Program fails while trying to broadcast a simple tensor - any idea why?
def checker(r):
if rank == r:
tensor = torch.tensor(0, device="cuda")
else:
tensor = torch.tensor(1, device="cuda")
torch.distributed.broadcast(tensor, r)
nvidia-smi returns
+-----------------------------------------------------------------------------+
| NVIDIA-SMI 396.37 Driver Version: 396.37 |
|-------------------------------+----------------------+----------------------+
| GPU Name Persistence-M| Bus-Id Disp.A | Volatile Uncorr.

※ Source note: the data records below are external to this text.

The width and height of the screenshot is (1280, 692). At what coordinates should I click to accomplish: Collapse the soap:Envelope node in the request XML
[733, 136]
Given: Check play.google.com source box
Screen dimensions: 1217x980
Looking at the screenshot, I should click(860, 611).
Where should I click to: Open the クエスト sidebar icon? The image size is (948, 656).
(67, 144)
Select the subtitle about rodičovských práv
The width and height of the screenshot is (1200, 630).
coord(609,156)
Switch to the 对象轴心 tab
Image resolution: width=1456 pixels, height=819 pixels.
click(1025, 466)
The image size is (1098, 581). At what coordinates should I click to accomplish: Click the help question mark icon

ECC |
| Fan Temp Perf Pwr:Usage/Cap| Memory-Usage | GPU-Util Compute M. |
|===============================+======================+======================|
| 0 Quadro GV100 Off | 00000000:1A:00.0 Off | Off |
| 38% 47C P2 40W / 250W | 2435MiB / 32508MiB | 0% Default |
+-------------------------------+----------------------+----------------------+
| 1 Quadro GV100 Off | 00000000:67:00.0 Off | Off |
| 43% 52C P2 37W / 250W | 11MiB / 32508MiB | 0% Default |
+-------------------------------+----------------------+----------------------+
+-----------------------------------------------------------------------------+
| Processes: GPU Memory |
| GPU PID Type Process name Usage |
|=============================================================================|
+-----------------------------------------------------------------------------+